In the era of Big Data, the fight for protection has as of now been battled and lost. The personal data is routinely gathered and exchanged and there are few powerful controls over how it is utilized or secured. Data scientists and analysts are now saying that now is the right time for enactment to recover some of that protection and guarantee that any information that is gathered remains secure.

We have become the product and are being productised and sold to anyone. We’re being monetised and mobilized as products with inducement of the services of we use such as Facebook and Twitter. The dilemma that the regulators are facing is how they can regulate the collection, storage and trading of personal data on the on the internet, when all of these activities, and the corporations themselves, operate across multiple continents and jurisdictions.
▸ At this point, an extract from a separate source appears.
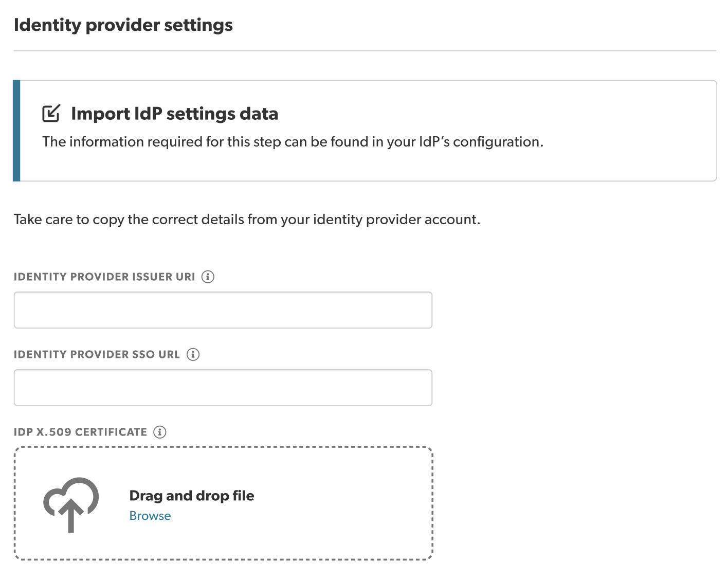This screenshot has width=728, height=581.
Task: Click the Identity provider settings heading
Action: 123,25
The task of reclaiming some semblance of privacy is all the more urgent because the rate at which personal data is being collected is accelerating. The buzz around big data is attracting millions of dollars of from investors and brands hoping to turn a profit, while intelligence agencies are also furiously collecting information about our online activities for much different purposes.
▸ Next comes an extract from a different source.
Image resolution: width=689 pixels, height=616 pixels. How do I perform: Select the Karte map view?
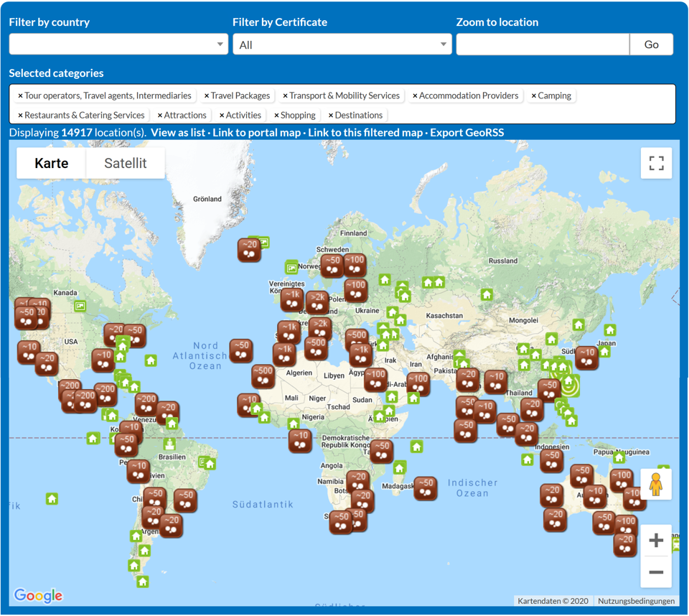click(x=52, y=164)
And alongside these, there’s also the black market operators that make millions of dollars a year out of things like identity theft and matching disparate data sets across the web to help identify people who might be suitable targets for a scam. 

New privacy principles were recently passed into law which required all businesses earning more than $3m annually to disclose to customers how their information was being stored and used, however the new legislation stopped short of mandating compulsory data breach notifications for businesses who fall victim to security violations.

A bill that would make it illegal to hide security problems was set to pass into law last year, however it failed to make it through both houses of the Senate before the election. And since the Coalition took power, the legislation has stalled. 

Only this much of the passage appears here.